Melalui karya-karyanya yang ditampilkan di Art Jakarta 2025, Zita Nuella mengajak para penikmat seni untuk melihat dunia dari berbagai macam perspektif.
Seniman kontemporer Indonesia, Zita Nuella, sukses mempresentasikan karyanya bersama Nadi Gallery pada pekan seni bergengsi Art Jakarta 2025. Momen tersebut merupakan titik penting dalam perjalanan seninya.
Karya-karya ini mengeksplorasi bagaimana manusia menavigasi kekacauan–baik dalam dirinya maupun di dunia yang kian berubah–serta bagaimana pelamana itu perlahan membentuk sebuah identitas.
“Kita hidup di era yang dipenuhi kebisingan dan percepatan. Melalui karya-karya ini, saya berusaha mengembalikan perhatian pada hal-hal yang lebih sunyi, pada kerentanan, pada waktu berproses, dan pada upaya mengenali apa yang tersembunyi di balik hiruk-pikuk. Pada akhirnya, ketegangan di dalam kekacauan itu akan menjadi satu kesatuan,” jelas Zita Nuella.
Berikut adalah 3 karya Zita Nuella yang ditampilkan pada Art Jakarta 2025.
1. Yes, who are we living in the world of sanity?
2. And Near My Death, I’ll cherish them for keeping me awake
3. Hide and Seek
Dengan karya-karya yang menyimpan ketegangan antara diri dan persepsi, Zita menempatkan dirinya dalam lingkungan yang asing agar dapat berhadapan dengan cara pandang yang baru, bagaikan perasaan diteror oleh mimpi buruk yang terus berulang. “Ketika kita melepaskan diri dari perasaan itu, kita mulai menyadari bahwa mungkin itu bukan sekadar rasa takut. Seiring waktu berjalan, kita mulai merasakan perasaan lain terhadap mimpi buruk itu–kita dapat menciptakan definisi baru tentangnya.

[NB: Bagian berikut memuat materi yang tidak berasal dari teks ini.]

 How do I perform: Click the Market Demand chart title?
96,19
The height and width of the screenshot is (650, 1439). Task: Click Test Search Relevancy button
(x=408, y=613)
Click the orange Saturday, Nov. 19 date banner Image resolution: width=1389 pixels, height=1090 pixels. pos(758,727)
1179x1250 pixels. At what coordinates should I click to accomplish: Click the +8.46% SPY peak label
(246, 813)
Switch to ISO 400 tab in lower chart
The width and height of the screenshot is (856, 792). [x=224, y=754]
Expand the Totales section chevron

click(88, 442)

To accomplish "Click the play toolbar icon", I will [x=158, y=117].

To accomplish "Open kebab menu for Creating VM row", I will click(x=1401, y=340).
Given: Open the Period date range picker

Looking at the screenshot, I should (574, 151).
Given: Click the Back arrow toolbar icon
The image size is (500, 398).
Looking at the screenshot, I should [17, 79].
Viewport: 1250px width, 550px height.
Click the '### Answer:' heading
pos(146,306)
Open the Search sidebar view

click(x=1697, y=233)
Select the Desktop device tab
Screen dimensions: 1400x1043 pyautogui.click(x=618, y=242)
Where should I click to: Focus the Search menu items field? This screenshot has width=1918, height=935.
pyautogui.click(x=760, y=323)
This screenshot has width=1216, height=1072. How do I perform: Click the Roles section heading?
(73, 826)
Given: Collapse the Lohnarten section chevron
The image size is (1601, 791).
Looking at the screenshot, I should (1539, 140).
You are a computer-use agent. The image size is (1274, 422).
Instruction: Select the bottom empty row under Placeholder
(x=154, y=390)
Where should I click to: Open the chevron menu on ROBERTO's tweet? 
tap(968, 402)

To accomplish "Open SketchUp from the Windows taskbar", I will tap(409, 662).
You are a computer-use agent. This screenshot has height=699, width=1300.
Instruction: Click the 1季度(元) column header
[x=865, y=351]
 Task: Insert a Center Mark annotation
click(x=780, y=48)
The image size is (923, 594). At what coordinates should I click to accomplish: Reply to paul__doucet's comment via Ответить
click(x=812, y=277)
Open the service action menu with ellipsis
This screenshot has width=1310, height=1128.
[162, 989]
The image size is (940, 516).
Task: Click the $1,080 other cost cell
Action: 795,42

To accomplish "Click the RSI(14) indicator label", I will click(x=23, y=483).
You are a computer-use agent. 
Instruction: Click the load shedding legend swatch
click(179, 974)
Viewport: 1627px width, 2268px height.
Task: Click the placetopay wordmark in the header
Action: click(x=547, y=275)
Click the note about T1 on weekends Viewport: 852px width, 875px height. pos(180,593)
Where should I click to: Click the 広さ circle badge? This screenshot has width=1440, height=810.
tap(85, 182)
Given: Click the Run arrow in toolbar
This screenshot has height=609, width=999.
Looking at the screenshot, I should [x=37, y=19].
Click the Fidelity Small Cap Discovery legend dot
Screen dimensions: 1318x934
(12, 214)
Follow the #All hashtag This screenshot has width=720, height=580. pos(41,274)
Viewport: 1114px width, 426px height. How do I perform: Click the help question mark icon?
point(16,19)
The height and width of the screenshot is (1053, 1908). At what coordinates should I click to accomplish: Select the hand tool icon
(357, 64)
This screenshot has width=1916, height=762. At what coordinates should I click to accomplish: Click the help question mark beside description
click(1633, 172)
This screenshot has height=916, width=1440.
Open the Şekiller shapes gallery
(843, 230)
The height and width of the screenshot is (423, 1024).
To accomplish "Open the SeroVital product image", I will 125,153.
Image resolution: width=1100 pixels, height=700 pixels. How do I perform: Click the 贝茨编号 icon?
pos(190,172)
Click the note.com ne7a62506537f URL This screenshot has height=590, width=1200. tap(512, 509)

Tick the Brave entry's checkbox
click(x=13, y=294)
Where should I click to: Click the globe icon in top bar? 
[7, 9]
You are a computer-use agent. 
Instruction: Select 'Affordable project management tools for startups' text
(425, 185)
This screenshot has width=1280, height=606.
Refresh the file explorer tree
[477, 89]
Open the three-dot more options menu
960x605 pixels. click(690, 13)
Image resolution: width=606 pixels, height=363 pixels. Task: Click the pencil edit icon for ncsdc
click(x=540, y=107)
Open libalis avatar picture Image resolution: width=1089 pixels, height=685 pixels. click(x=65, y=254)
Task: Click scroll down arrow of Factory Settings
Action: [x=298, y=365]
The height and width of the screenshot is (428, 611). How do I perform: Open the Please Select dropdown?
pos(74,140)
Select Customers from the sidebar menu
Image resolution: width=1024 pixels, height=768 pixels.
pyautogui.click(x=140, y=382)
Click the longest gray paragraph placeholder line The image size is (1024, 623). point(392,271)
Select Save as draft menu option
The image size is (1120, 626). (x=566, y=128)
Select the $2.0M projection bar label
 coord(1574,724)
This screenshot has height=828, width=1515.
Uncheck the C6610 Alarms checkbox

Bagi Zita, semua yang menjadi persepsi manusia tidak pernah benar-benar tetap–dapat dihapus, diubah, atau dikonfigurasi ulang menjadi entitas lain yang selaras dengan sekitarnya. “Hal yang sama juga berlaku dalam proses penemuan identitas yang memiliki banyak proses di dalamnya. Pada proses itu, lapisan-lapisan diri bergerak dan berubah untuk membentuk identitas yang baru.
Zita percaya bahwa pengalaman bersama ada, namun seringkali tidak memiliki nama. Lukisan-lukisannya berupaya menyentuh perasaan-perasaan yang tidak bernama itu–membuka lapisan tersembunyi dari diri yang jarang terungkap.
Selama Art Jakarta, sang seniman mengenakan busana rancangan dari Nila Baharuddin. Hal tersebut menjadi isyarat kecil kolaborasi mereka. “Kami ingin mengeksplorasi bagaimana seni dapat hadir melalui tubuh, di mana kain dan gerakan menjadi perpanjangan ritme lukisan,” ungkap Zita. penampilannya juga menjadi pengantar tentang bagaimana seni rupa dan mode berbagi bahasa yang sama kepada siapapun yang melihat maupun yang mengenakannya.